Paragraf aryjski (Gesetz zur Wiederherstellung des Berufsbeamtentums) z 7 czerwca 1933 zabraniał pełnienia urzędów i obowiązków publicznych przez osoby pochodzenia niearyjskiego. Tym samym pozbawiał Edytę Stein pracy w Instytucie Pedagogicznym. Zrozumiała “znaki czasów”. Do Jadwigi Conrad-Martius pisała: “Nie ma co żałować, że nie wykładam już w Instytucie. Jestem przekonana, że kryją się za tym wielkie i miłosierne plany Boże. Dzisiaj nie mogę Pani dokładnie powiedzieć, jak ułożę moje sprawy osobiste, lecz w Münster prawdopodobnie długo nie pozostanę”.

Więcej zdradziła swej dawnej uczennicy Annelisie Lichtenberg: “Istnieje powołanie do cierpienia z Chrystusem i przez nie do współdziałania w Jego zbawczym dziele. Złączeni z Panem stajemy się członkami Jego Ciała Mistycznego. W swych członkach Chrystus przedłuża własne życie i On sam w nich cierpi. Cierpienie w zjednoczeniu z Panem staje się Jego cierpieniem, jest włączone w wielkie dzieło zbawienia i dlatego płodne. Jest to zasadnicza idea życia zakonnego, przede wszystkim życia karmelitańskiego; przez dobrowolne i ochotne podjęcie cierpienia wstawiać się za grzesznikami i współpracować w odkupieniu ludzkości”.

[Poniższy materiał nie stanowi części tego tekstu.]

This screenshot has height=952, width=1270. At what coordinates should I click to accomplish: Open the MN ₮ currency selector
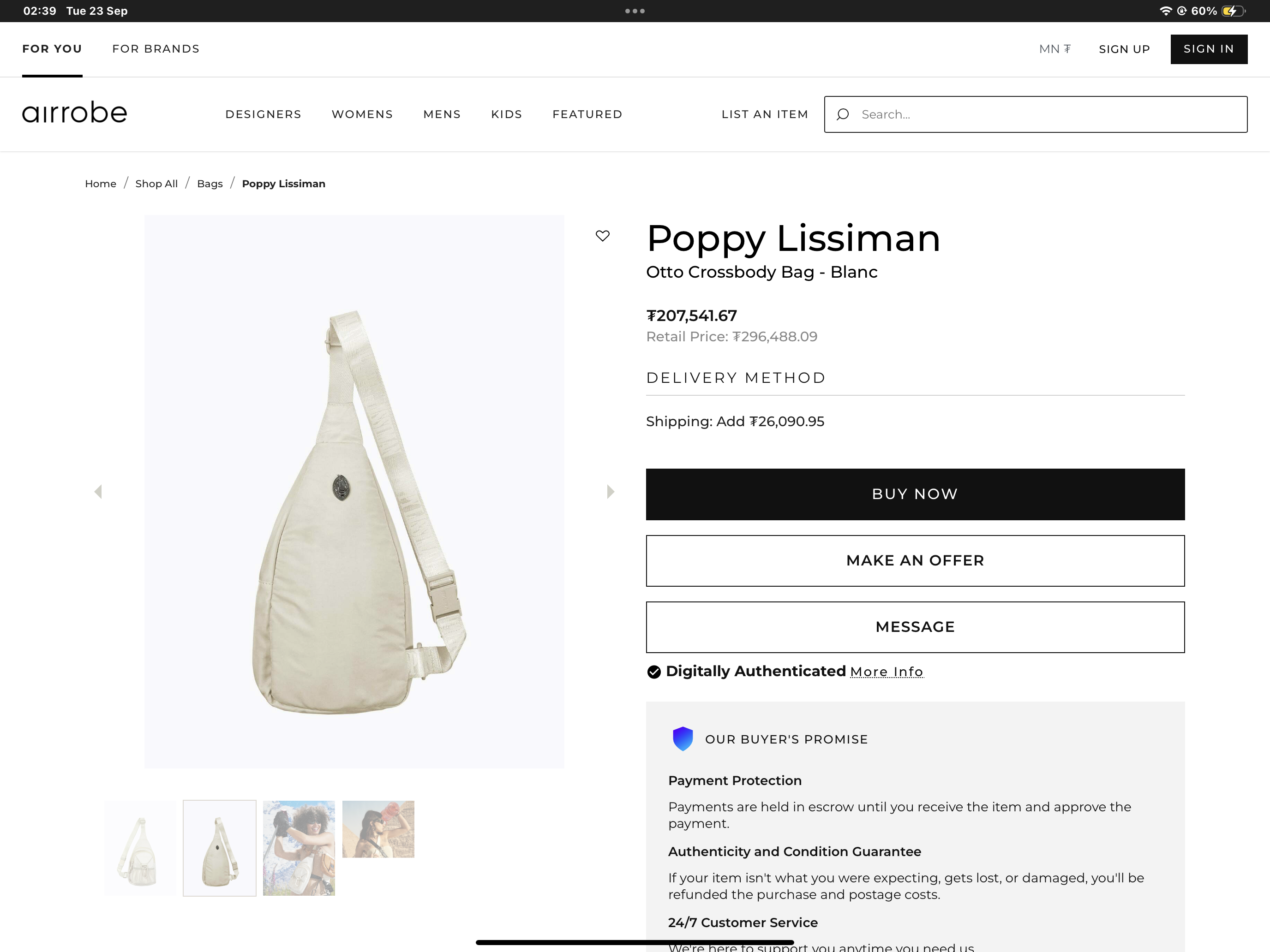(x=1054, y=49)
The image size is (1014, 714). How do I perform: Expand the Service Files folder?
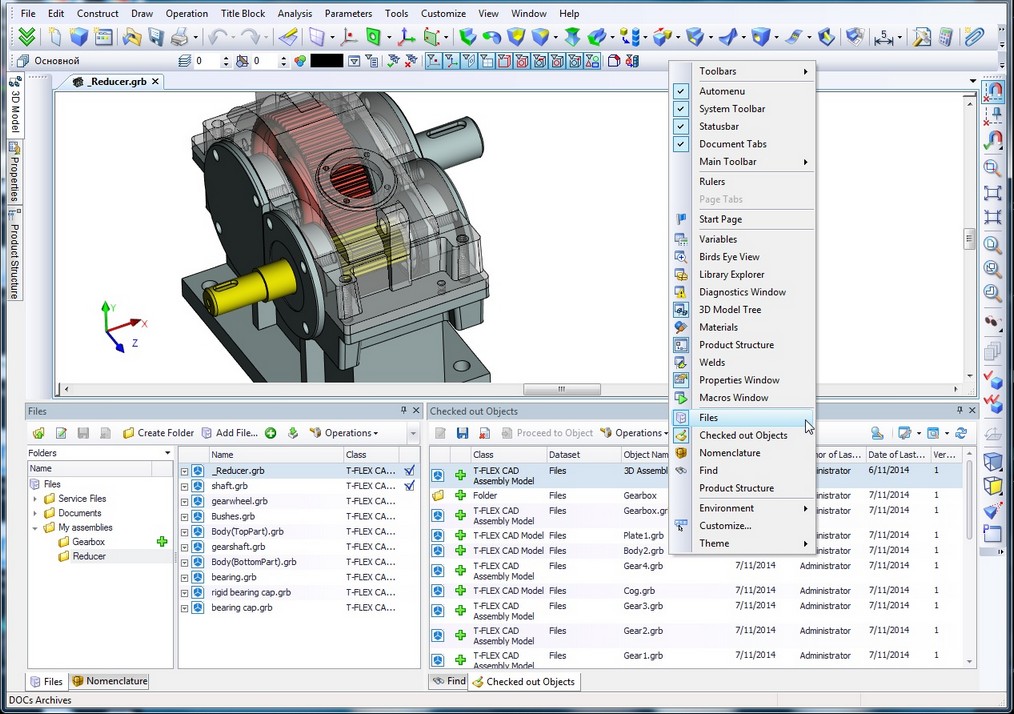tap(36, 499)
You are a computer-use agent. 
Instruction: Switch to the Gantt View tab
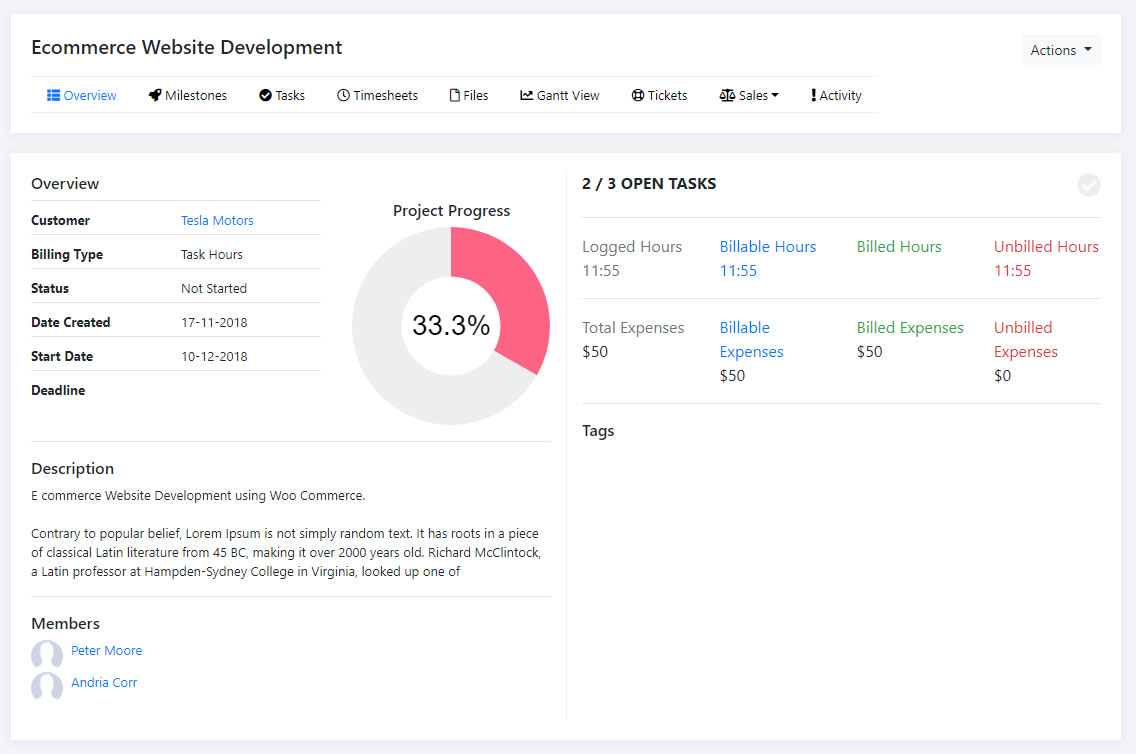click(x=567, y=96)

O. Walzer tak charakteryzuje jej ówczesną postawę: “Była wolna od siebie (…) zupełnie zatopiona w Bogu. Na zewnątrz nic nie zdradzało głębi jej duchowego życia, poza tym że odznaczała się doskonałą harmonią darów serca i rozumu, powagą wobec problemów chwili i jakimś kojącym współczuciem. Ponad wszystko jednak promieniowało z niej uciszenie i wielki spokój. Stała jakby na zewnątrz spraw”.

Tym razem na jej prośbę nie ociągał się długo z udzieleniem pozwolenia na wstąpienie do zakonu. Nawiązała kontakt z Karmelem w Kolonii, korzystając z pewnego rodzaju protekcji – znającej ją dobrze i jednocześnie zaprzyjaźnionej z karmelitankami – dr Cosack. To pośrednictwo i opinia osoby zaufanej były nieodzowne, gdyż Edyta Stein miała w panujących ówcześnie stosunkach nikłą szansę przyjęcia; przeszkodę stanowił jej wiek (42 lata), brak posagu i pochodzenie żydowskie. Ona jednak ufała wbrew nadziei, że Bóg, gdy zechce, przeszkody sam usunie. Nie zawiodła się!